Entraron en el café y se sentaron. Soledad contemplaba distraída la animación de la plaza.
—¿Has visto? —preguntó Larrañaga a Pepita.
—¡Qué!
—Dos mujeres que están ahí sentadas, dos cocottes: aquella y aquella, tienen piernas de madera.
—No. ¡Qué locura!
—¡Fíjate!
—¡Toma! ¡Pues es verdad! Si te lo hubiera oído contar, hubiera creído que era una invención tuya.
—Se ve que hay aficionados.
—¡Qué cosa más rara!
—Sí; yo recuerdo ahora que, cuando vivía en París había en una esquina del bulevar una mujer que hacía la guardia, y era también coja, con una pierna postiza, y una vez que estuve parado en la esquina vi que había varios letreros en la pared, y uno de ellos decía: «¡Viva la mujer de la pierna de palo!»
—¡Qué cosas ves y qué letreros más estrambóticos encuentras!
—¿Qué dice Joshé? —preguntó Soledad.
—Fantasías.
—Fantasías que son verdad.
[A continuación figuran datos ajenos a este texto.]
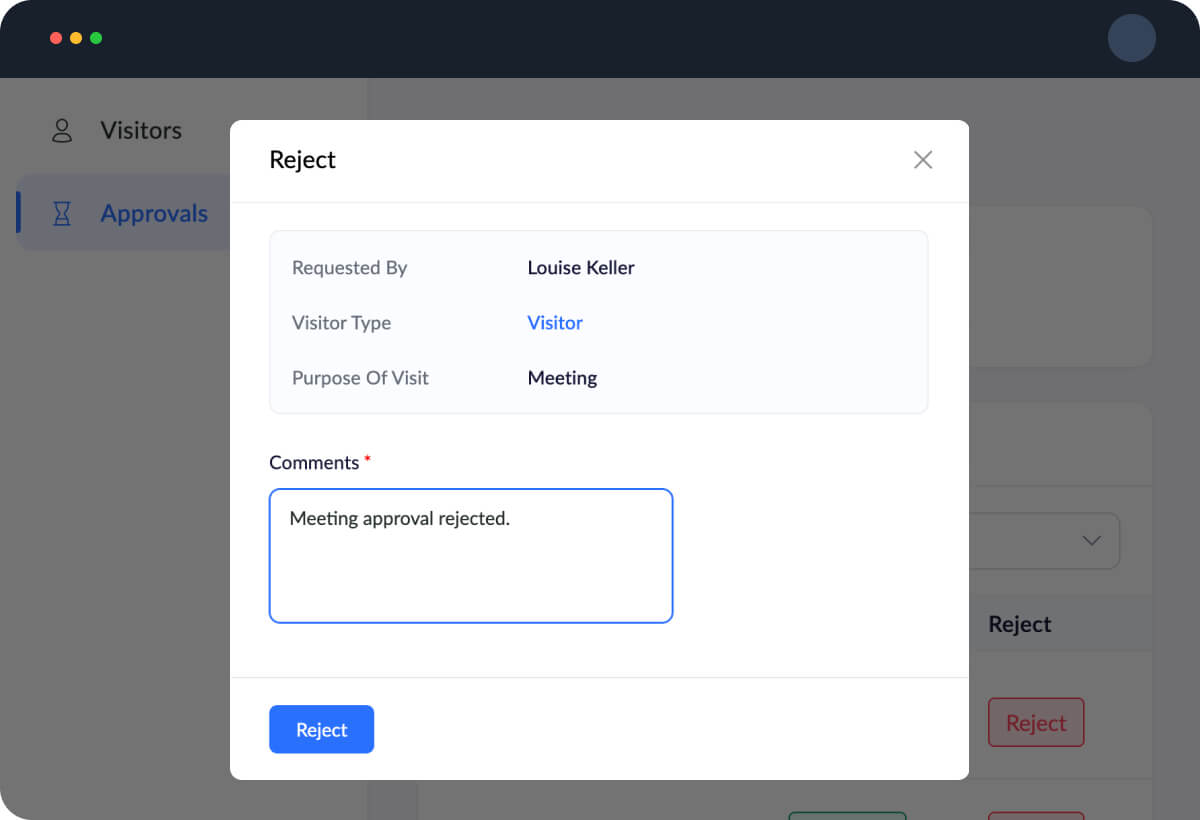1200x820 pixels.
Task: Select the Approvals sidebar menu item
Action: (x=154, y=213)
Ahora, lo que podíamos hacer es ir de paseo, bajando hacia los bulevares.
—Sí; pero no quiero que Soledad ande demasiado.
—Lo que queráis.
—Es temprano todavía. ¿Qué haríamos?
—Yo no conozco el París de los espectáculos. Cuando estoy aquí me acuesto, generalmente, a las nueve de la noche.
—En París, a las nueve de la noche, y en la aldea, a la una. La cuestión es hacer lo contrario de los demás.
—Quizá. Esto no me divierte.
—¿No vas al teatro alguna vez?
—No. Nunca.
—¿Y al cinematógrafo?
—Tampoco.
—¿Tú no has oído hablar de un baile elegante, que se llama El Jardín de ma Soeur?
—No; no ha llegado hasta mí la noticia de ese baile.
—Preguntaremos al mozo.
El mozo les dijo que aquel baile estaba en la rue Caumartin y que era muy elegante y muy caro. Costaba el sentarse y tomar una friolera ciento veinte o ciento treinta francos por persona, más la propina, lo que no era obstáculo para que estuviese lleno. Así, con estos precios no acudía más que gente chic al baile —añadió el mozo—. Ahora, que el baile comenzaba a las once o las doce de la noche.
—¿Sabéis lo que vamos a hacer? —dijo Pepita.
—¿Qué?
—Vamos a ir al hotel a vestirnos y luego nos iremos a ese baile.
—Bueno.
—¿Tú tendrás un smoking? —preguntó Pepita a Larrañaga.
—Yo, no.
—Veremos en el baúl de mi marido. Debe haber uno.
—Pero ¿me vendrá bien?
—Sí; también mi marido está ahora un poco gordo.
Tomaron un auto y fueron al hotel.
Pepita dio a José un traje de noche, que, aunque un poco apretado, no le venía mal.
Larrañaga estuvo esperando a las dos hermanas a que se vistieran. Se asomó a la orilla del Sena y estuvo contemplando el río.